Following a national open call for artists, the Arts Commission convened a community-based artist selection panel to review and score the artists’ qualifications. Through this process the panel identified a shortlist of finalists who were invited to produce artwork proposals for the 4th and Brannan station. The short list includes the following artists: David Boyer, Joyce Hsu, Moto Ohtake, and the artist team of Peter Richards & Andrew Forrest. The proposals presented here are the finalists’ preliminary concepts. The selected proposal will be further developed and refined to meet all feasibility, maintenance, safety and other requirements, as needed. All final designs are subject to approval by the Arts Commission prior to implementation.
PUBLIC ART PROPOSALS:
What I am proposing for 4th and Brannan Street Platform Station public art is a sculpture entitled “In Motion”. This is a kinetic wind sculpture, which means that it derives all of its motive force from the wind. “In Motion” is designed to be installed on the 40ft tall Marquee pole that will be part of the finished station. The idea behind the sculpture was to design something that was dynamic, alive, and energetic, like the neighborhood. Over the years I have become quite adept at making sculptures that turn easily in the wind. For this sculpture I will be using low friction stainless steel ball bearings. The lack of friction coupled with an efficient wind-catching design and San Francisco’s consistent wind, means that this sculpture will be in near constant motion. Just as the wind and weather is dynamic and ever changing, so too is the pace and spin of this sculpture.
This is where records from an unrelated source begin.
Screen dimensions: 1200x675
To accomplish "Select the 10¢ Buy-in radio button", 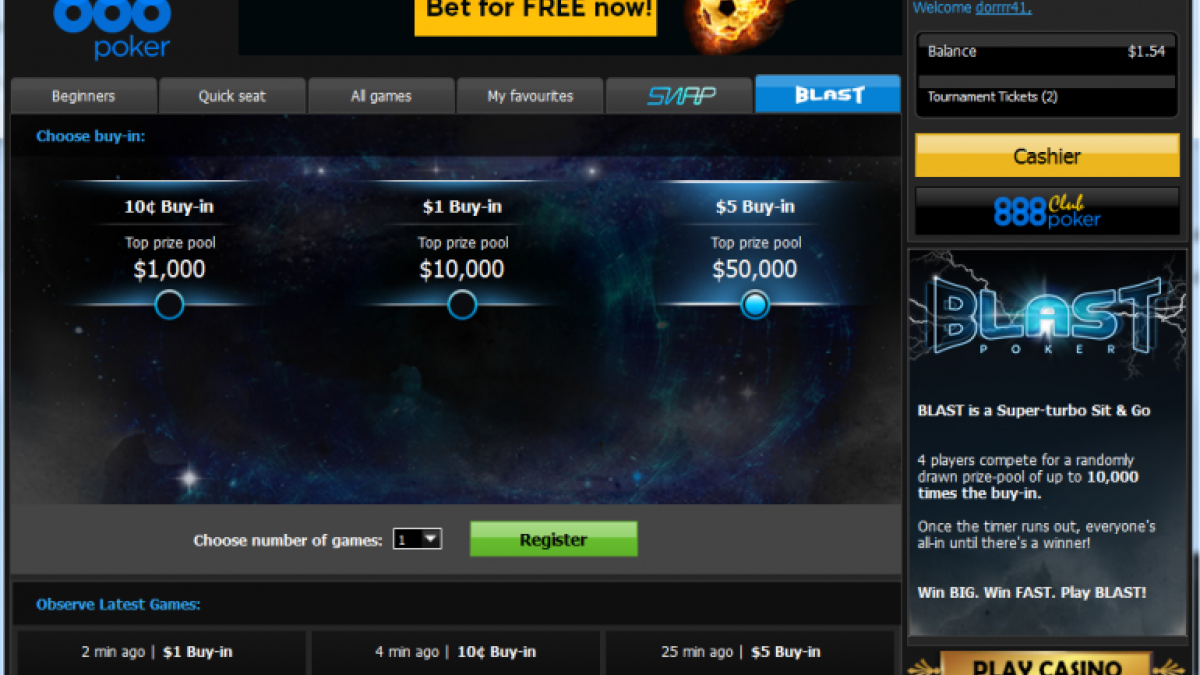I will (x=169, y=305).
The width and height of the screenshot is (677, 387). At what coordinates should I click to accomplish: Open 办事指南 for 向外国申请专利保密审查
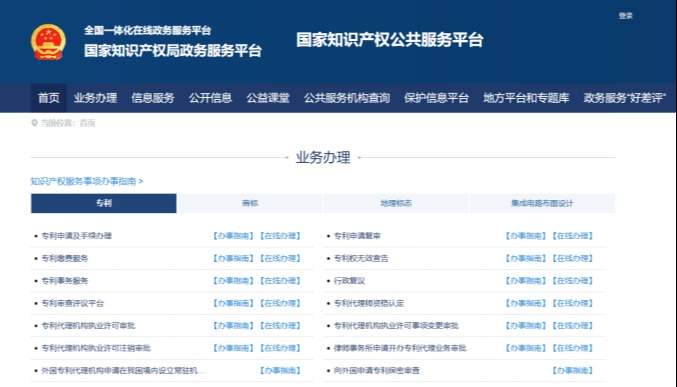click(x=573, y=371)
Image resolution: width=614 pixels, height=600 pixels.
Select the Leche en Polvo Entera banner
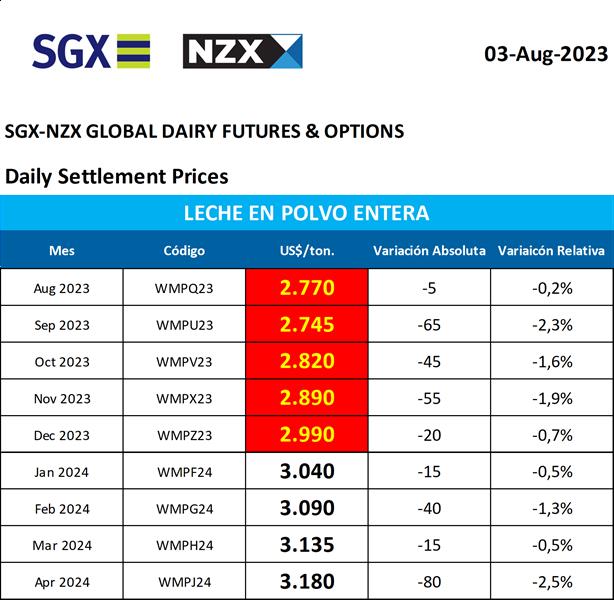coord(307,213)
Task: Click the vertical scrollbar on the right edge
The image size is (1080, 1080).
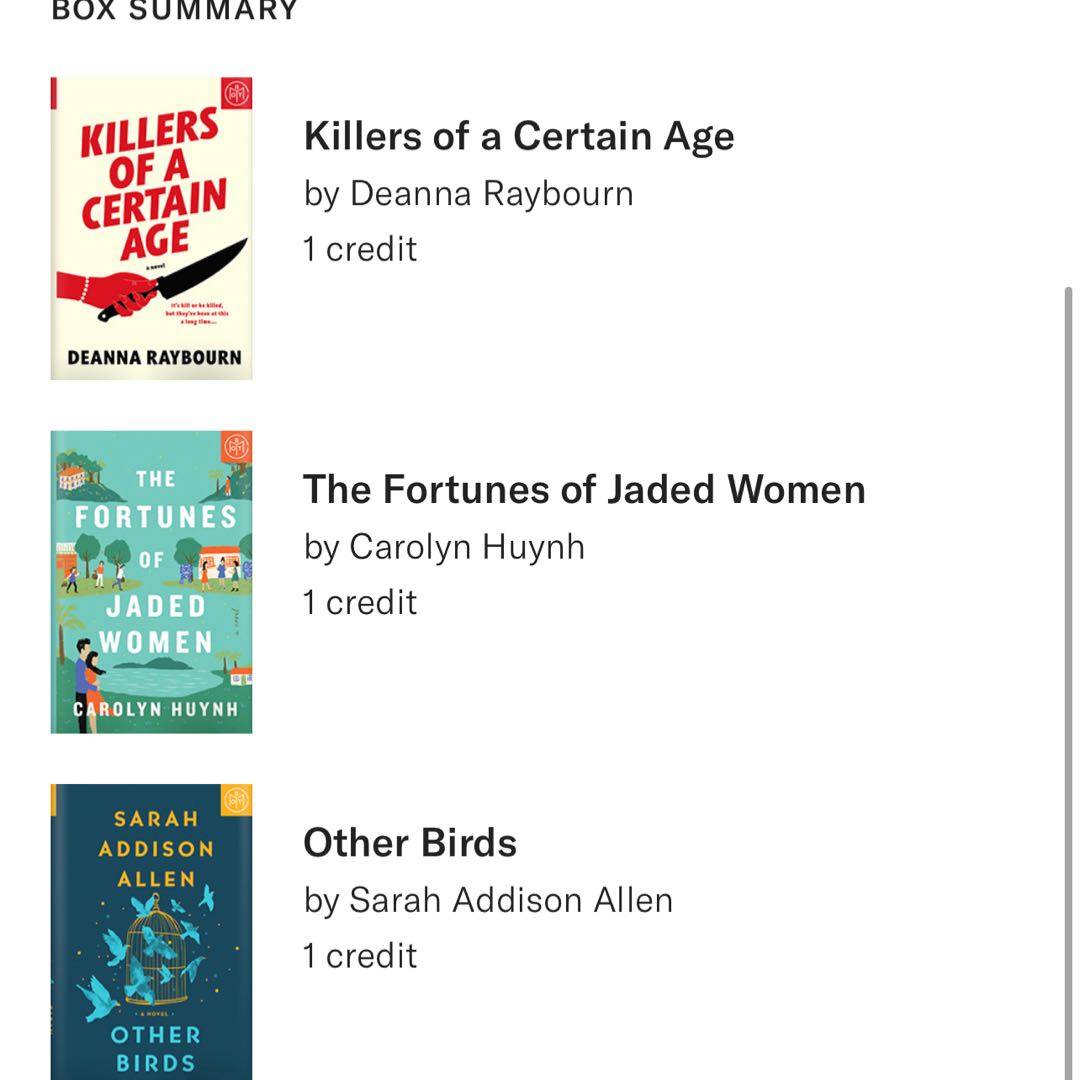Action: click(x=1067, y=680)

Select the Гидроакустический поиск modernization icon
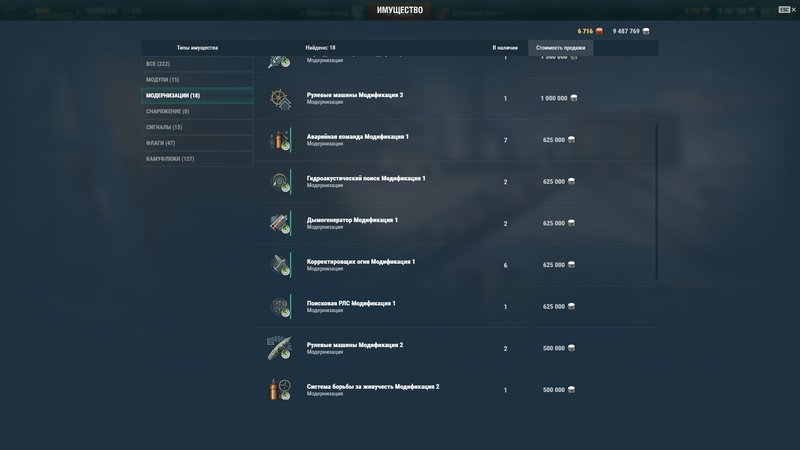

From a viewer’s perspective, as one looks up and views the reflective paddles turning in the wind, one will be treated to a moving kaleidoscope of light and shadow.
Our site at 4th and Brannan was once the edge of the Mission Bay Marshland, part of the San Francisco Bay estuarine system. It was a rich, complex and diverse ecological habitat teeming with large varieties of wildlife both above and below its waters. Tidal marshes occupied about 200,000 acres along the bay’s margins in the early 1800’s. Millions of birds once used San Francisco Bay as part of their Pacific Flyway migration. Even now, San Francisco Bay is known as a major North American refuge for many species of shorebirds and waterfowl during their migration and wintering periods.
The area surrounding the new station has experienced manmade modifications for centuries, man’s influence on the environment has increased significantly in both degree and scope over the past 150 years: Tidal marshes have given way to industrial hardscapes and flocks of migrating birds have been replaced by crowds in transit.
The average commuter may spend up to five hours a week in a transit station. For me, most transit experiences are hardly inspiring. Most of us have a love-hate relationship with transit systems; their discomfort and crowdedness often overshadowing their convenience and efficiency. We often wish for a better, more personal experience.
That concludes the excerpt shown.